A Jewish cemetery had been established off Delhi Street in 1858. The site was extended northwards in 1903. In 1923 another Jewish cemetery was established directly south of the Anglican church. The current church of Saint Giles was built 1884 to the design of J. T. Webster. It is of stone in an Early English style, with a slate roof. The church became a listed building in 1994, together with its churchyard wall and gate. Marfleet Primary School was established by the school board in 1892.

During the Second World War the area, specifically the docks, was bombed during the Hull Blitz – Fenner's factory was destroyed in 1941, and rebuilding began 1947.

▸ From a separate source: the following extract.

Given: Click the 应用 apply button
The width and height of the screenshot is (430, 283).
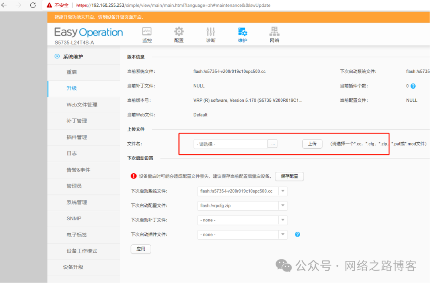Looking at the screenshot, I should click(141, 249).
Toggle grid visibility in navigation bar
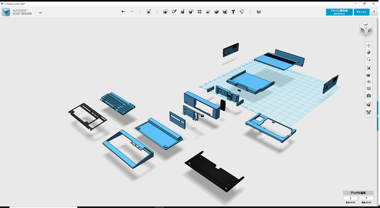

By 1950 and more housing had been built – on Marfleet Avenue, and along Hedon Road (the former turnpike) – most of the development had taken place to the south-west of the church; to the east the landscape was still essentially rural. To the north-west the urban spread of Hull had encroached on the village – Preston Road and its associated estate had begun development in the 1920s east of Southcoates – by 1938 the new estate had reached the north-western side of the Holderness railway line, and a new straight section of Marfleet Lane had been built connecting Preston Road to Marfleet Avenue via a flyover bridge crossing the railway.

Prefab housing was built along Hedon Road east of Marfleet after the Second World War. In the decade after the end of that war several large factories were established to the east, north of Hedon Road, including a typewriter works (Imperial Typewriters, est.1954, closed c. 1975); a Cod Liver Oil factory (British Cod Liver Oil Producers Ltd., later Seven Seas, est.1935, closed c. 2015); and, to the far east, adjacent west of the Old Fleet an Engineering works (Priestmans, est. c. 1958, closed c. 1985) and Humbrol (est. 1947, closed 2006).

In 1961 Fenners opened a new research facility, and in 1971 added a new factory for conveyor belts.

Marfleet railway station closed to passengers in 1964, and for all services in 1972. As of 2014 the station house is a private house, and some of the station's platforms are still extant along the current cycle path.

The pattern of industrial and warehousing usage east of the village continued up to the end of the 20th century, with some further infill industrial or warehousing development, so that most of the area was in industrial use by 2000.

In 2005 planning permission was granted for an estate of 95 houses between Marfleet Avenue and Lane. (Built as 'Acasta Way'.)